● **Your goal**
When you return the data, keep every word exact and include none of the images.

[Screenshot grounding data]
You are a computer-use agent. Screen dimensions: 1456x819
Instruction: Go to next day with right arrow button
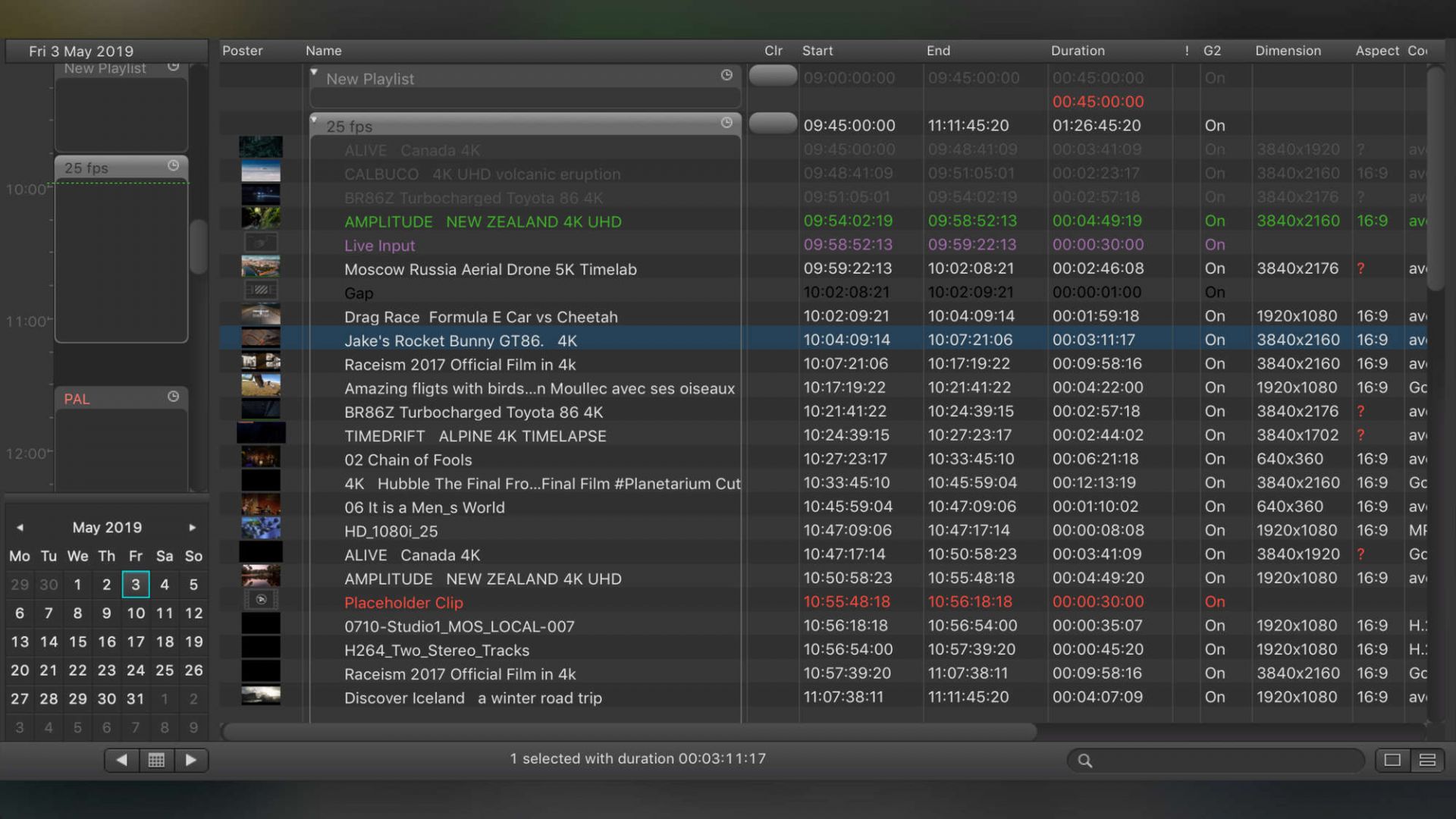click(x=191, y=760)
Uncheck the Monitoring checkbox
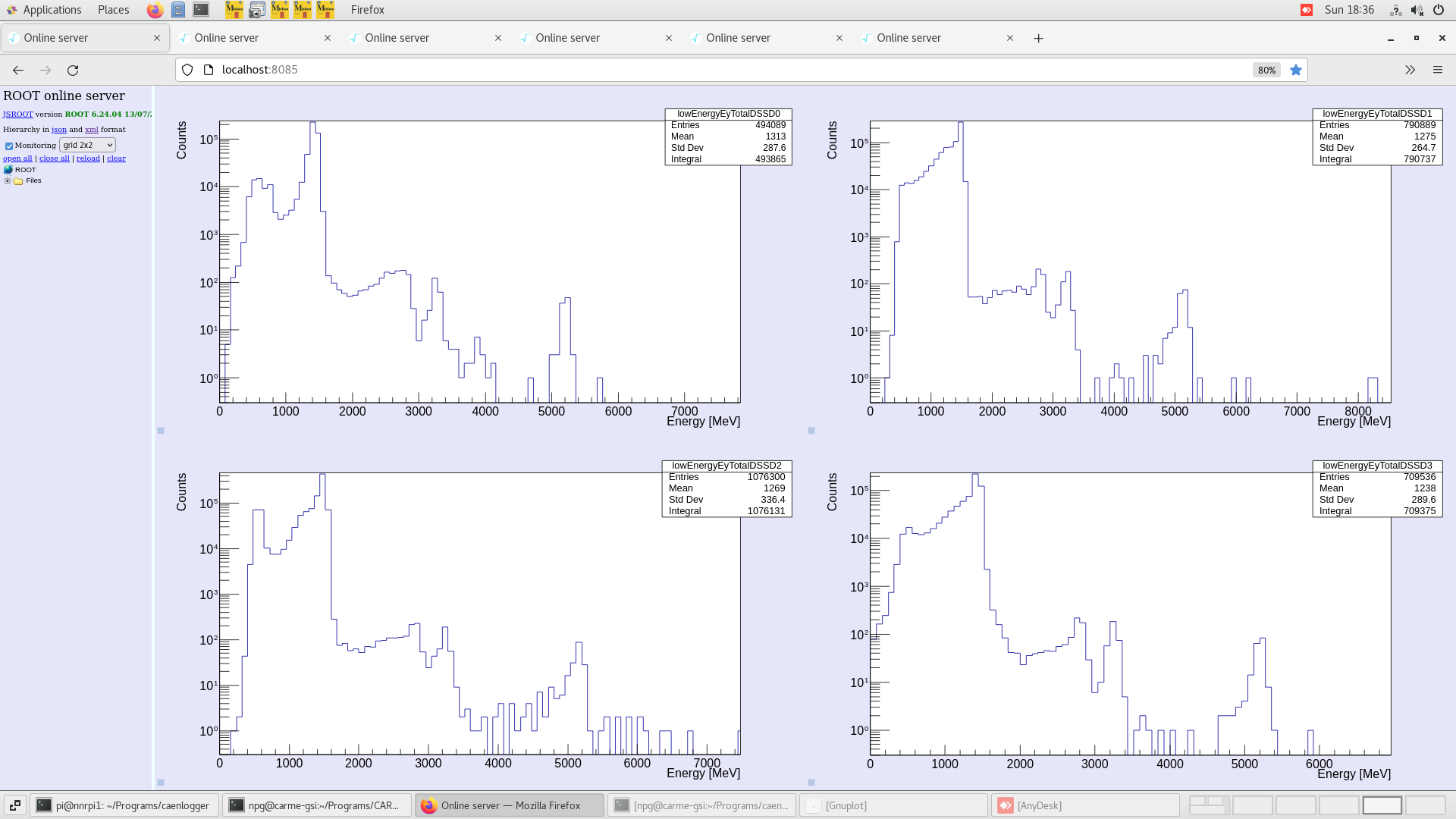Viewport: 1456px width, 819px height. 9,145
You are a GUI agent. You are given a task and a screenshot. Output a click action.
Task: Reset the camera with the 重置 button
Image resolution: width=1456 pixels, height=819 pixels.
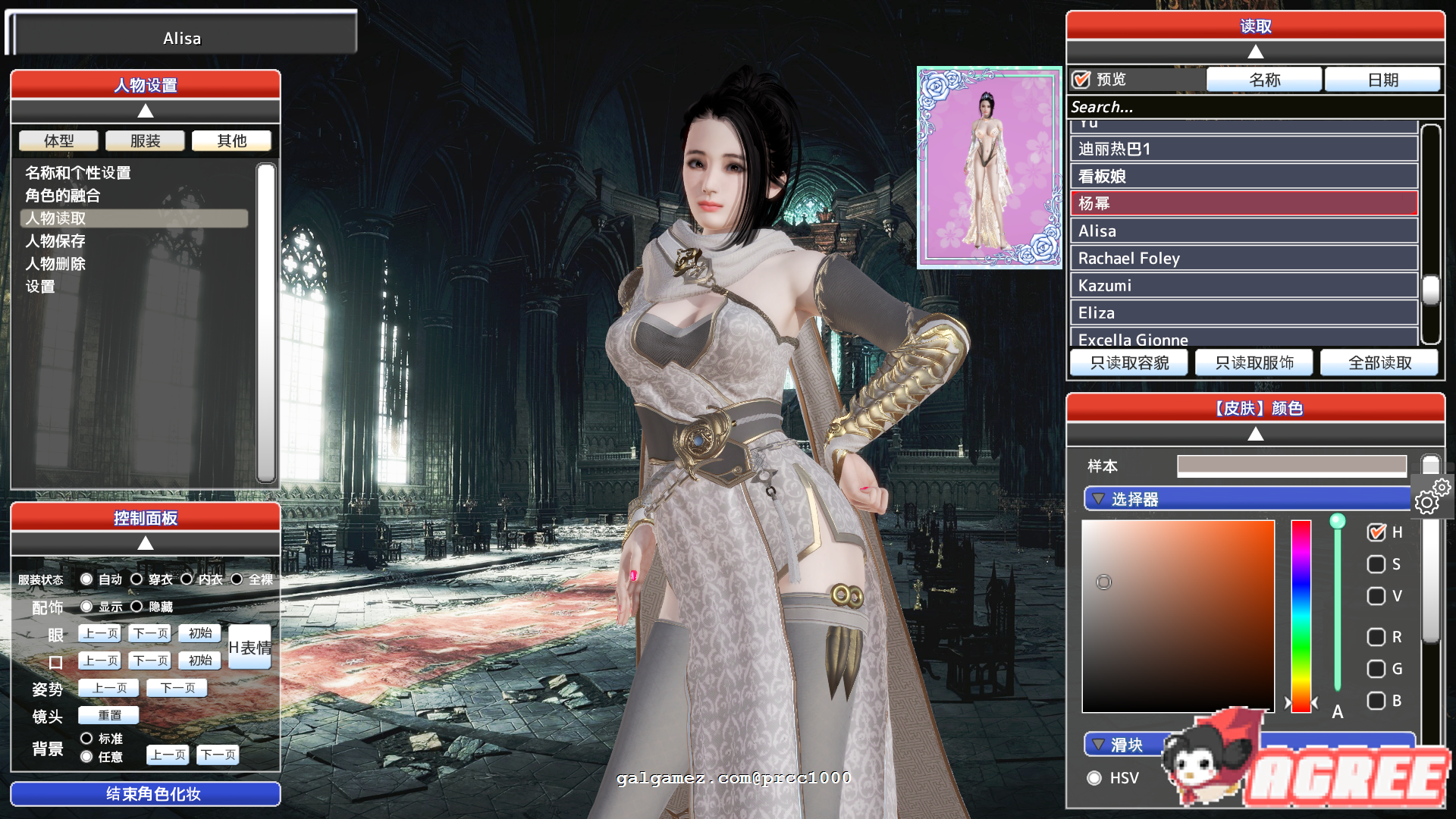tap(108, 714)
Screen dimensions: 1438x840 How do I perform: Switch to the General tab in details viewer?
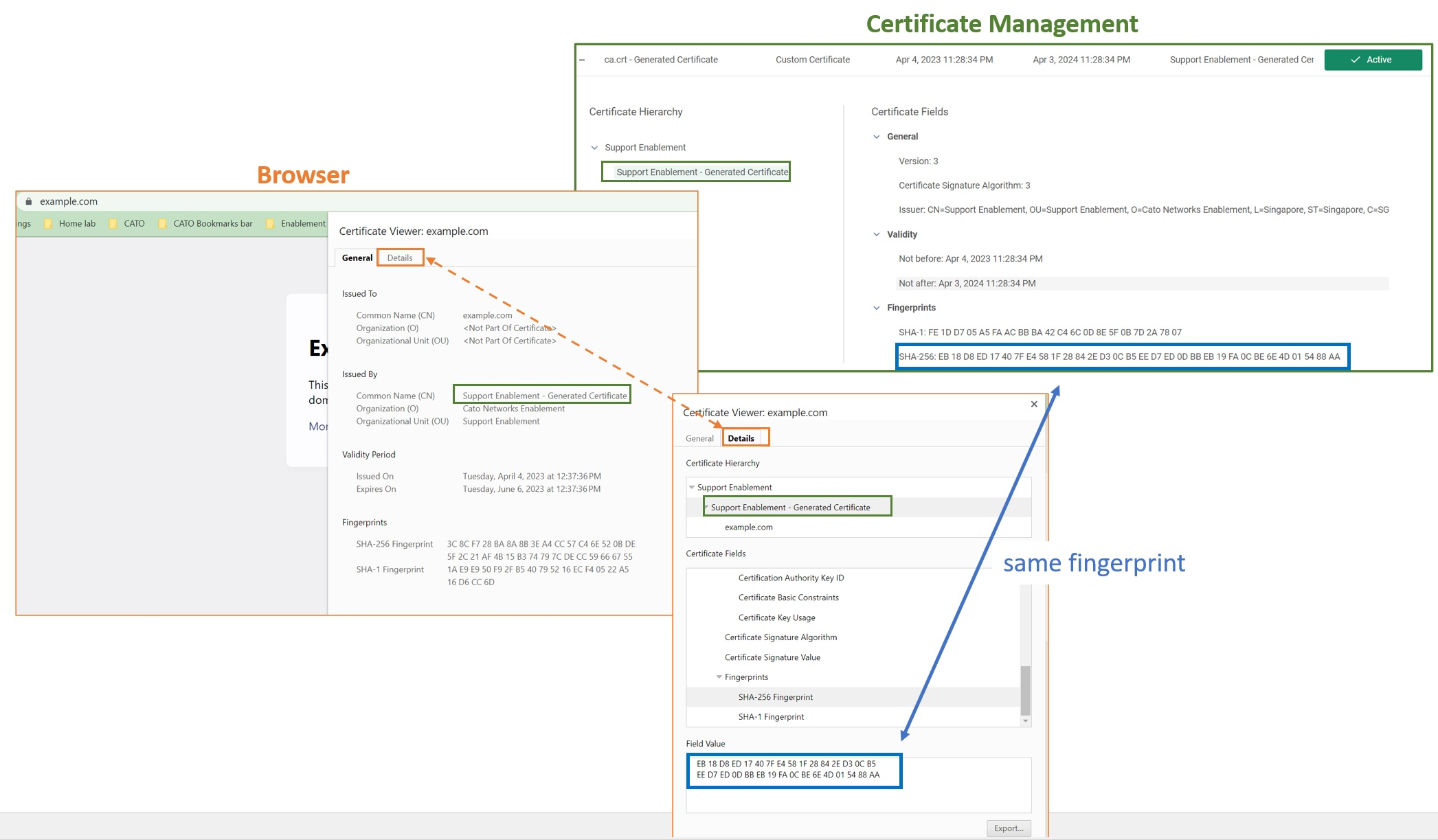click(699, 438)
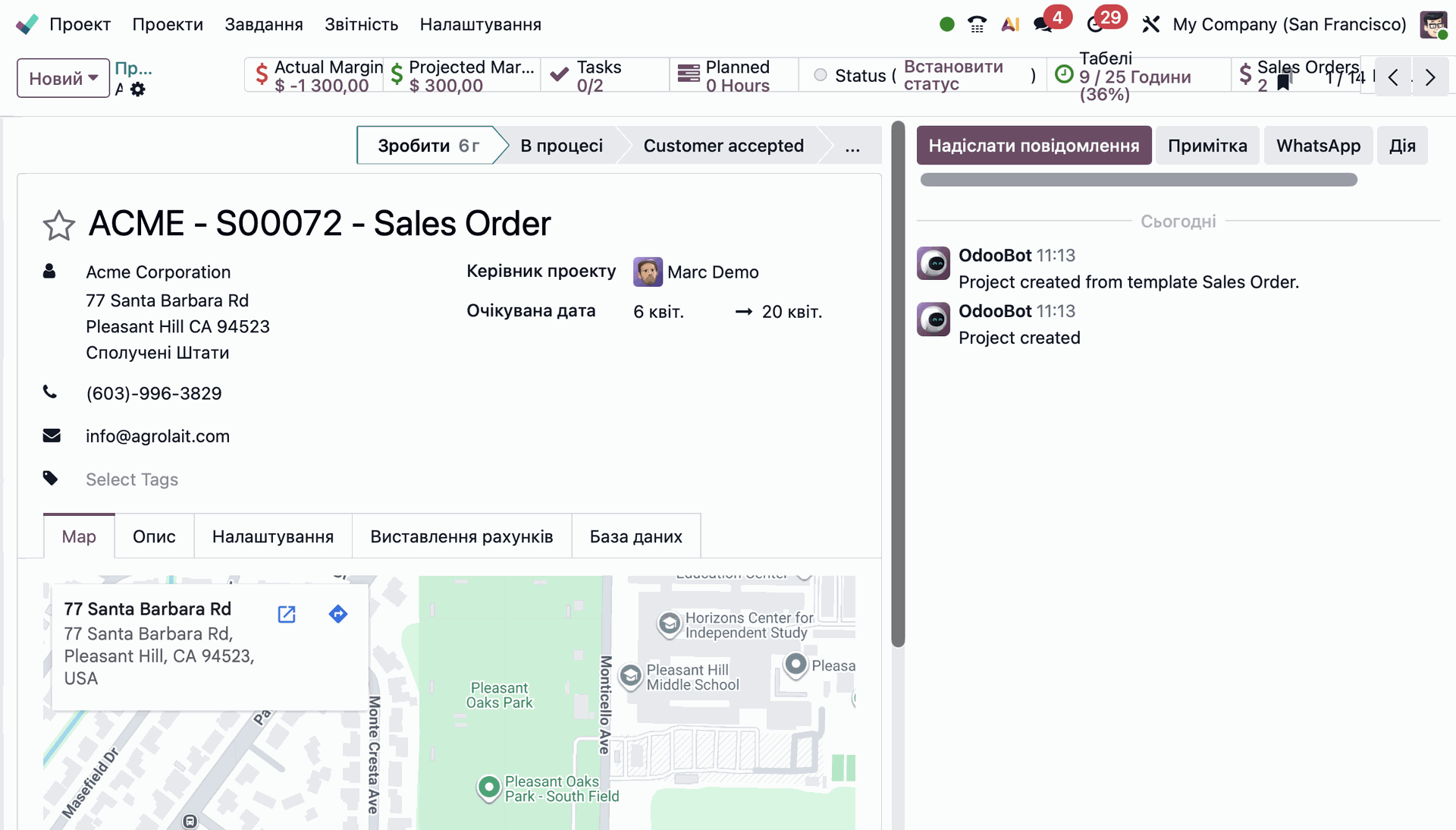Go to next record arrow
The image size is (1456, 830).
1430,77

● **Task response**
You are a computer-use agent. Screen dimensions: 1456x819
Instruction: Go to next day with right arrow button
click(x=191, y=760)
Uncheck the Monitoring checkbox
Viewport: 1456px width, 819px height. 9,145
You are a GUI agent. You are given a task and a screenshot. Output a click action.
Task: Reset the camera with the 重置 button
Image resolution: width=1456 pixels, height=819 pixels.
tap(108, 714)
Screen dimensions: 1438x840 How do I perform: Switch to the General tab in details viewer?
click(699, 438)
Go to next record arrow
The image size is (1456, 830).
1430,77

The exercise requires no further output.